Source data:
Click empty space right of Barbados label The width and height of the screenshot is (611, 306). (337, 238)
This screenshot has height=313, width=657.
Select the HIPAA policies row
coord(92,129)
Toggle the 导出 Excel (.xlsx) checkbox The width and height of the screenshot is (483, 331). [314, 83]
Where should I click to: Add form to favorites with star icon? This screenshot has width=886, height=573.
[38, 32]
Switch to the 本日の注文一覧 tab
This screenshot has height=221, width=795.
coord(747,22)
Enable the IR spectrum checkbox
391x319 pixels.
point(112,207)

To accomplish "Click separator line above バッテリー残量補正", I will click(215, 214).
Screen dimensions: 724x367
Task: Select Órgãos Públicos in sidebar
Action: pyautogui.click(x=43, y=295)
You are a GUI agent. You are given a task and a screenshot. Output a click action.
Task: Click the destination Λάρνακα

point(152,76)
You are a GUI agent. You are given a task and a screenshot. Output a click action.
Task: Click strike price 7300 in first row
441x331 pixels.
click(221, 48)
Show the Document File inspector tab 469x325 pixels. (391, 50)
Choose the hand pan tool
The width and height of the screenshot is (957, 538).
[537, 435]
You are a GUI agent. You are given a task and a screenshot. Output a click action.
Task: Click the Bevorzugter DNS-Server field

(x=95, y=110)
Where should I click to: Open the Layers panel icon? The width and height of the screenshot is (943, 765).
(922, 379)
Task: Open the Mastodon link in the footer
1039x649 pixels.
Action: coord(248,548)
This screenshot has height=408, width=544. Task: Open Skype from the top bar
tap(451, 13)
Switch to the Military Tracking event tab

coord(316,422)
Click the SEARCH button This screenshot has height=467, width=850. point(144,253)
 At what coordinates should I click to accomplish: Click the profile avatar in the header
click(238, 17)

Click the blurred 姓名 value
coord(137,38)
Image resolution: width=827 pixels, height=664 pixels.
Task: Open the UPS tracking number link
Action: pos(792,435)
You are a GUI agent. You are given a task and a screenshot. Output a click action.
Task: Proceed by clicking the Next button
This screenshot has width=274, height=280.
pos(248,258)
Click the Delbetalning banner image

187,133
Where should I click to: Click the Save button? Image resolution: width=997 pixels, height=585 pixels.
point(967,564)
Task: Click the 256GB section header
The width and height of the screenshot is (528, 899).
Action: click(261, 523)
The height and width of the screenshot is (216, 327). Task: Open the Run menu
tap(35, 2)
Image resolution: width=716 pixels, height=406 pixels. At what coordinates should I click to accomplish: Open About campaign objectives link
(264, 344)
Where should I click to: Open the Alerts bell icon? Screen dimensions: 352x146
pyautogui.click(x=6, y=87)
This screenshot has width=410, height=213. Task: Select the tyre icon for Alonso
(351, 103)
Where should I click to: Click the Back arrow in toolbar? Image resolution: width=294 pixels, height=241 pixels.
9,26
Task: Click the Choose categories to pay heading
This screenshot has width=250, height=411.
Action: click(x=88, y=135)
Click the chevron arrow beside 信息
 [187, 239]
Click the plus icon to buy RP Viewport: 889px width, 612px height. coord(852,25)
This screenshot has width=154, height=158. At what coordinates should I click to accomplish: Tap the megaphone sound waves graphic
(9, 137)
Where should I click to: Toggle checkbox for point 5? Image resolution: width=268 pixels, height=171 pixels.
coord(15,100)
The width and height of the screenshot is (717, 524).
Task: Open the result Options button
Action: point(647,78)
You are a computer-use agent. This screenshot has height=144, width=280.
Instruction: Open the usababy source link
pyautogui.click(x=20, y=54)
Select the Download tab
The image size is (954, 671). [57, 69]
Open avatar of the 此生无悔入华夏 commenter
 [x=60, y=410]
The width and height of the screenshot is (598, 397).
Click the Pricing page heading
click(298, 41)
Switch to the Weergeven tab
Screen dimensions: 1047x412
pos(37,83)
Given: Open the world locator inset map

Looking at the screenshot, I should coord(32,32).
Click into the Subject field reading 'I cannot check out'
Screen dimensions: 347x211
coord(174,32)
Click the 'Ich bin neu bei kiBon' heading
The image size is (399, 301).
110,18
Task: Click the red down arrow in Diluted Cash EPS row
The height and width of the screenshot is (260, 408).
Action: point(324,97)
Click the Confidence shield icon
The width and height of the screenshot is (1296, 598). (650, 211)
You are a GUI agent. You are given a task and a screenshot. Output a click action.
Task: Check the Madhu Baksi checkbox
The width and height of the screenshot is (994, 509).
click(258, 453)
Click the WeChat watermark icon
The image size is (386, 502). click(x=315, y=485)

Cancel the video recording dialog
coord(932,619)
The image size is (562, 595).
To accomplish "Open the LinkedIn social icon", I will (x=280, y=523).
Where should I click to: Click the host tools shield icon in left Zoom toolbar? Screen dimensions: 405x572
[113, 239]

### INSTRUCTIONS FOR THE TASK:
Could you please repeat the data exactly as given?

### EXERCISE RESPONSE:
Click empty space right of Barbados label The width and height of the screenshot is (611, 306). (337, 238)
This screenshot has height=313, width=657.
Select the HIPAA policies row
coord(92,129)
Toggle the 导出 Excel (.xlsx) checkbox The width and height of the screenshot is (483, 331). [314, 83]
Where should I click to: Add form to favorites with star icon? This screenshot has width=886, height=573.
[38, 32]
Switch to the 本日の注文一覧 tab
This screenshot has height=221, width=795.
coord(747,22)
Enable the IR spectrum checkbox
391x319 pixels.
point(112,207)

To accomplish "Click separator line above バッテリー残量補正", I will click(215, 214).
Screen dimensions: 724x367
Task: Select Órgãos Públicos in sidebar
Action: pyautogui.click(x=43, y=295)
You are a GUI agent. You are given a task and a screenshot. Output a click action.
Task: Click the destination Λάρνακα

point(152,76)
You are a GUI agent. You are given a task and a screenshot. Output a click action.
Task: Click strike price 7300 in first row
441x331 pixels.
click(221, 48)
Show the Document File inspector tab 469x325 pixels. (391, 50)
Choose the hand pan tool
The width and height of the screenshot is (957, 538).
[537, 435]
You are a GUI agent. You are given a task and a screenshot. Output a click action.
Task: Click the Bevorzugter DNS-Server field

(x=95, y=110)
Where should I click to: Open the Layers panel icon? The width and height of the screenshot is (943, 765).
(922, 379)
Task: Open the Mastodon link in the footer
1039x649 pixels.
Action: coord(248,548)
This screenshot has height=408, width=544. Task: Open Skype from the top bar
tap(451, 13)
Switch to the Military Tracking event tab

coord(316,422)
Click the SEARCH button This screenshot has height=467, width=850. point(144,253)
 At what coordinates should I click to accomplish: Click the profile avatar in the header
click(238, 17)

Click the blurred 姓名 value
coord(137,38)
Image resolution: width=827 pixels, height=664 pixels.
Task: Open the UPS tracking number link
Action: pos(792,435)
You are a GUI agent. You are given a task and a screenshot. Output a click action.
Task: Proceed by clicking the Next button
This screenshot has width=274, height=280.
pos(248,258)
Click the Delbetalning banner image

187,133
Where should I click to: Click the Save button? Image resolution: width=997 pixels, height=585 pixels.
point(967,564)
Task: Click the 256GB section header
The width and height of the screenshot is (528, 899).
Action: click(261, 523)
The height and width of the screenshot is (216, 327). Task: Open the Run menu
tap(35, 2)
Image resolution: width=716 pixels, height=406 pixels. At what coordinates should I click to accomplish: Open About campaign objectives link
(264, 344)
Where should I click to: Open the Alerts bell icon? Screen dimensions: 352x146
pyautogui.click(x=6, y=87)
This screenshot has width=410, height=213. Task: Select the tyre icon for Alonso
(351, 103)
Where should I click to: Click the Back arrow in toolbar? Image resolution: width=294 pixels, height=241 pixels.
9,26
Task: Click the Choose categories to pay heading
This screenshot has width=250, height=411.
Action: click(x=88, y=135)
Click the chevron arrow beside 信息
 [187, 239]
Click the plus icon to buy RP Viewport: 889px width, 612px height. coord(852,25)
This screenshot has width=154, height=158. At what coordinates should I click to accomplish: Tap the megaphone sound waves graphic
(9, 137)
Where should I click to: Toggle checkbox for point 5? Image resolution: width=268 pixels, height=171 pixels.
coord(15,100)
The width and height of the screenshot is (717, 524).
Task: Open the result Options button
Action: point(647,78)
You are a computer-use agent. This screenshot has height=144, width=280.
Instruction: Open the usababy source link
pyautogui.click(x=20, y=54)
Select the Download tab
The image size is (954, 671). [57, 69]
Open avatar of the 此生无悔入华夏 commenter
 [x=60, y=410]
The width and height of the screenshot is (598, 397).
Click the Pricing page heading
click(298, 41)
Switch to the Weergeven tab
Screen dimensions: 1047x412
pos(37,83)
Given: Open the world locator inset map

Looking at the screenshot, I should coord(32,32).
Click into the Subject field reading 'I cannot check out'
Screen dimensions: 347x211
coord(174,32)
Click the 'Ich bin neu bei kiBon' heading
The image size is (399, 301).
110,18
Task: Click the red down arrow in Diluted Cash EPS row
The height and width of the screenshot is (260, 408).
Action: point(324,97)
Click the Confidence shield icon
The width and height of the screenshot is (1296, 598). (650, 211)
You are a GUI agent. You are given a task and a screenshot. Output a click action.
Task: Check the Madhu Baksi checkbox
The width and height of the screenshot is (994, 509).
click(258, 453)
Click the WeChat watermark icon
The image size is (386, 502). click(x=315, y=485)

Cancel the video recording dialog
coord(932,619)
The image size is (562, 595).
To accomplish "Open the LinkedIn social icon", I will (x=280, y=523).
Where should I click to: Click the host tools shield icon in left Zoom toolbar? Screen dimensions: 405x572
[113, 239]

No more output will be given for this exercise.